Well, if the inputs are integers, then the solution is simple (provided I've understood you're question properly). Just pick an appropriate sequence $(z_{n})_{n = 2}^{9}$, where each $z_{n} \in \{1,2,3,4,5 \}$ and satisfying all your requirements (looks like it has to be decreasing, at least). Then define the function $f: \{ 2, 3, \ldots, 9 \} \to \{1,2,3,4,5\}$ by $f(n) = z_n$. For instance $(5,4,4,3,2,2,1,1)$ should satisfy your requirements, as far as I can tell. The function is then defined by $f(n) = z_{n}$, so $f(2) = 5, f(3) = 4, f(4) = 4, f(5) = 3, \ldots, f(9) = 1$. It is probably easiest to visualize as \begin{align*} & (2,3,4,5,6,7,8,9) \\ & (5,4,4,3,2,2,1,1) \end{align*} Each number in the top row is mapped to the one directly under it. This is also easily implemented in a computer program by using a simple, static array to look up function values. Or did you have something else in mind?

Edit: To add some randomness into the mix, we could, instead of assigning a single number to each input, assign a discrete probability distribution on $\{ 1,2,3,4,5\}$. The idea would then be that the input is paired with a random, uniformly distributed number $r$ on the unit interval $[0,1]$ (you can get these by calling an appropriate random number generator in your program). A discrete probability distribution on $\{1,2,\ldots, 5\}$ is nothing but a function $p: \{1,2,3,4,5\} \to [0,1]$ such that $$ \sum_{n = 1}^{5} p(n) = 1.$$ So, for instance, if the input is $2$, and we want the function to produce the number $5$ half the time, the number $4$, say $40\%$ of the time and the number $3$ $10\%$ of the time, the function $p$ would be \begin{align*} & (1,2,\phantom{0.}3\phantom{0},\phantom{0.}4\phantom{0},\phantom{.}5\phantom{5})\\ & (0,0,0.10,0.40,0.5) \end{align*} Given an input of $2$, we use the assigned probability distribution and the randomly generated number $r$ to decide what the function value should be. In this case, we can use the following rules: $$ f(2) = \begin{cases} 3 & \text{ if } 0 \leq r \leq 0.10, \\\\ 4 & \text{ if } 0.10 < r \leq 0.50, \\\\ 5 & \text{ if } 0.50 < r \leq 1. \end{cases}$$ Does this make sense to you? (Notice that the with of the intervals for $r$ is the same as the probability we assigned that particular number; this ensures that the events happen with the correct frequencies).

Data for processing:
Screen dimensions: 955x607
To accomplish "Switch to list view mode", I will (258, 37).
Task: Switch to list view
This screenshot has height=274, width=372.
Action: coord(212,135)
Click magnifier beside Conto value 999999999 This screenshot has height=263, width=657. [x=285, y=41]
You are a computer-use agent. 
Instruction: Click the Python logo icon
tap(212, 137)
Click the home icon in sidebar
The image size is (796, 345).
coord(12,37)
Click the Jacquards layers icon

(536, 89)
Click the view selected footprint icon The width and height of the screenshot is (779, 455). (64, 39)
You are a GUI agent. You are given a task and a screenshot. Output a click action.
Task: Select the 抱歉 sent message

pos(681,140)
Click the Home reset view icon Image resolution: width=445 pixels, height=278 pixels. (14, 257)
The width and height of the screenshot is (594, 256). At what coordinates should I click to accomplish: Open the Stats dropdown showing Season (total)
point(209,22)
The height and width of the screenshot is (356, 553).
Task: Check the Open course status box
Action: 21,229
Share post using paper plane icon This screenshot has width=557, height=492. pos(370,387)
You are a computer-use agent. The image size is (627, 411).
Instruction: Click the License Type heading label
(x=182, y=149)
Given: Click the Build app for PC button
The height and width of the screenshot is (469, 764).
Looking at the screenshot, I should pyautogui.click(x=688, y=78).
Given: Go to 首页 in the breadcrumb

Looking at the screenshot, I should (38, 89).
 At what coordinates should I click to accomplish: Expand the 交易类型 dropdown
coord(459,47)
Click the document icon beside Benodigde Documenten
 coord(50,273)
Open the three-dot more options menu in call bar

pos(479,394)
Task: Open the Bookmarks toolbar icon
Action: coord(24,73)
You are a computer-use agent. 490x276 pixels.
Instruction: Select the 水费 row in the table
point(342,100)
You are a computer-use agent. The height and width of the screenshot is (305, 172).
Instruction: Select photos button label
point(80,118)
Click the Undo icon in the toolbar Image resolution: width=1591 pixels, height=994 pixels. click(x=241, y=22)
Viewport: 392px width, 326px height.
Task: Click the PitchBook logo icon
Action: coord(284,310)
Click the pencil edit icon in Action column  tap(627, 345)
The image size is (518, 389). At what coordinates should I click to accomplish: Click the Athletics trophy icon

Written exercise A:
Answer these questions from the text on mapping inputs to values:
(i) Which sequence does the text offer as one that should satisfy the requirements?
(ii) What does the text say can be used to implement the function in a computer program?
(iii) In the randomized version, what is f(2) when 0.10 < r ≤ 0.50?
Written exercise B: Reproduce the lines of the records from the line with "Click the Undo" through the end of the records, including both ends.

Task output A:
(i) (5,4,4,3,2,2,1,1)
(ii) A simple, static array to look up function values.
(iii) 4

Task output B:
Click the Undo icon in the toolbar Image resolution: width=1591 pixels, height=994 pixels. click(x=241, y=22)
Viewport: 392px width, 326px height.
Task: Click the PitchBook logo icon
Action: coord(284,310)
Click the pencil edit icon in Action column  tap(627, 345)
The image size is (518, 389). At what coordinates should I click to accomplish: Click the Athletics trophy icon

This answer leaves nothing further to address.